- The former top White House economist criticized the current administration for continuing pandemic unemployment benefits to the detriment of U.S. workers.
- “All the compassion is only focused on the 20 million people or so collecting benefits,” Casey Mulligan, the former top economist on the Council of Economic Advisers and University of Chicago economics professor, told the Daily Caller News Foundation. “The 140 million people actually doing the work get nothing.”
- While the large pandemic unemployment payments may benefit Americans in the short run, they may prove to be detrimental to millions of workers who have lost more than a year of potential experience, according to Mulligan.
The former top White House economist criticized the current administration for continuing pandemic unemployment benefits to the detriment of U.S. workers.
Casey Mulligan, who served as the top economist on the Council of Economic Advisers (CEA) during much of former President Donald Trump’s presidency, said the $300 pandemic federal unemployment bonus hurts the majority of American workers for the sake of a few in an interview with the Daily Caller News Foundation. Officials in President Joe Biden’s administration shouldn’t be surprised by the harmful, predictable consequences of the benefit, he added.
“All the compassion is only focused on the 20 million people or so collecting benefits,” Mulligan, also a University of Chicago economics professor, told the DCNF. “The 140 million people actually doing the work get nothing.”
In March, Biden signed the $2 trillion American Rescue Plan, which extended the Federal Pandemic Unemployment Compensation (FPUC) program through September. The program awards $300 per week to unemployed Americans in addition to state benefits.
But half of all states have withdrawn from the program and Louisiana is slated to exit it later this month. Governors have blamed the worsening labor shortage, or increasing number of job openings, on the federal bonus, which they said incentivized out-of-work Americans not to look for jobs as the economy has recovered.
“These payments are discouraging people from returning to work,” Republican Iowa Gov. Kim Reynolds said in May, announcing the state would not offer FPUC payments beginning in June.
Mulligan applauded governors such as Reynolds, saying they were looking out for the millions of workers who have been stretched thin by the labor shortage.
“A lot of people are working extra hard because they don’t have coworkers who’re helping,” he told the DCNF. “And they’re not real happy with that.”
Alaska, Iowa, Mississippi and Missouri were the first to withdraw from FPUC on June 12.
In those states, the number of individuals filing for weekly jobless claims has declined more than 33% in the four weeks since June 12 compared to the four weeks prior, according to Labor Department data analyzed by the DCNF. Initial claims declined nearly 4% in that same period in states electing to remain in the program until it expires.

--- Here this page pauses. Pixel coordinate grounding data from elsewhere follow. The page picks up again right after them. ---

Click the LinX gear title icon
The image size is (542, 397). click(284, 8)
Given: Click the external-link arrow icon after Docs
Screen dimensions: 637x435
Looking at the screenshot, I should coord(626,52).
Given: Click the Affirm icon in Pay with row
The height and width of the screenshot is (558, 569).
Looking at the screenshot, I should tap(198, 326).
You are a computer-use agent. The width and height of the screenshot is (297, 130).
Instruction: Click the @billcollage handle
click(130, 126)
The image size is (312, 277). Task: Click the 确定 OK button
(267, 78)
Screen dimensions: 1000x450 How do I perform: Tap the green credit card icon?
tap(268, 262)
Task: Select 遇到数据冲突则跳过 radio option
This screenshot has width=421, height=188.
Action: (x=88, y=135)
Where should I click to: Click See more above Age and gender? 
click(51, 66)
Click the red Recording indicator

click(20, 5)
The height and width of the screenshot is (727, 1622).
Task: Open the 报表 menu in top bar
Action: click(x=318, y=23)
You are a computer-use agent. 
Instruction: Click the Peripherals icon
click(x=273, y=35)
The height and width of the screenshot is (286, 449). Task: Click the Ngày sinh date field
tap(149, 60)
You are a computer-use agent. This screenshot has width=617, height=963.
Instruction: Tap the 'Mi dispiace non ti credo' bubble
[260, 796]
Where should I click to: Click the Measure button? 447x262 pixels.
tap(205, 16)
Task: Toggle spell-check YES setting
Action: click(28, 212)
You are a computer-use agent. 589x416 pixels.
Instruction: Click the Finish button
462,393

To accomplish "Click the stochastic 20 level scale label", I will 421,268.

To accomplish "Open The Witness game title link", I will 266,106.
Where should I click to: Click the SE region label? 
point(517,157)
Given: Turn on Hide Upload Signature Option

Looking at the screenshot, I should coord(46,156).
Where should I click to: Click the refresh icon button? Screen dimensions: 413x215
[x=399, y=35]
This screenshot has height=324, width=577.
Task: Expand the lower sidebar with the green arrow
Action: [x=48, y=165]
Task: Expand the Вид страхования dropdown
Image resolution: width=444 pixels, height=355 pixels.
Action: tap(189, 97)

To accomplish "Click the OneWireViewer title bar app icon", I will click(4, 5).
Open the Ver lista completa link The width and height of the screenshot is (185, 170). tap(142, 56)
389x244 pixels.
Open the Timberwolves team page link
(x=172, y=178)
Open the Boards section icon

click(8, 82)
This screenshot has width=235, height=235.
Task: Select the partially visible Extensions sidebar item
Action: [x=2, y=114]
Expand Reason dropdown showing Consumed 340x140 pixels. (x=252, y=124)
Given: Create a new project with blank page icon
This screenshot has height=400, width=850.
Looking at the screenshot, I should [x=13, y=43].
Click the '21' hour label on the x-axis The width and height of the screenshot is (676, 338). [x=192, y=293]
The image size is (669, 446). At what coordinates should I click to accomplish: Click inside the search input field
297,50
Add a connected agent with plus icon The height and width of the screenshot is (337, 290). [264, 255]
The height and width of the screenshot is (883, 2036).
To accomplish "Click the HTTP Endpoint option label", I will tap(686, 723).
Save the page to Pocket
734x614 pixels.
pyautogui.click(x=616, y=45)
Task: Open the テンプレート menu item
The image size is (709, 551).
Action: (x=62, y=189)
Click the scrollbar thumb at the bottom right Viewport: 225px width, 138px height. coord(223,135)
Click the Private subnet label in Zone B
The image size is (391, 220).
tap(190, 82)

“If you pay for something, you’re going to get more of it,” Mulligan said. “If you pay for unemployment, you’ll get more unemployment.”
“There are really no surprises in what’s happening here,” he continued. “I know the Biden people act surprised, but this is something we predicted as a quantitative matter and all the different patterns were known and predicted over a year ago.”
The Biden administration has repeatedly said it hasn’t seen “much evidence” that the benefit was driving the number of job openings higher. The White House has also suggested companies should raise wages to attract workers who are earning more on unemployment.
“The way that a market economy works is we work through prices as a signal,” CEA Chair Cecilia Rouse told reporters in May. “So, wages are the price that we work in the labor market. So that would be the natural way for employers to try to attract employees.”
Mulligan accused the White House of “arguing out of both sides of its mouth.”
On one hand, the administration has argued that FPUC isn’t incentivizing unemployed Americans not to look for work, Mulligan said. But on the other hand, it has argued the $300 benefit could lead to higher wages since employers must outcompete government assistance.
In addition, while the large unemployment payments may benefit workers in the short run, they may prove to be detrimental to millions of Americans in the long run, according to Mulligan.
“What happens to workers in the longer run when this bonus is not there? They’re going to wake up at the end of 2021 and they’re not going to have the job experience they would have had if they’d have been working,” Mulligan said.
“They might have been replaced by a younger person who wasn’t eligible for unemployment, they might have been replaced by a robot or the consumer might have shifted their spending to places where they actually get some value instead of a labor intensive area where there are no workers,” he added.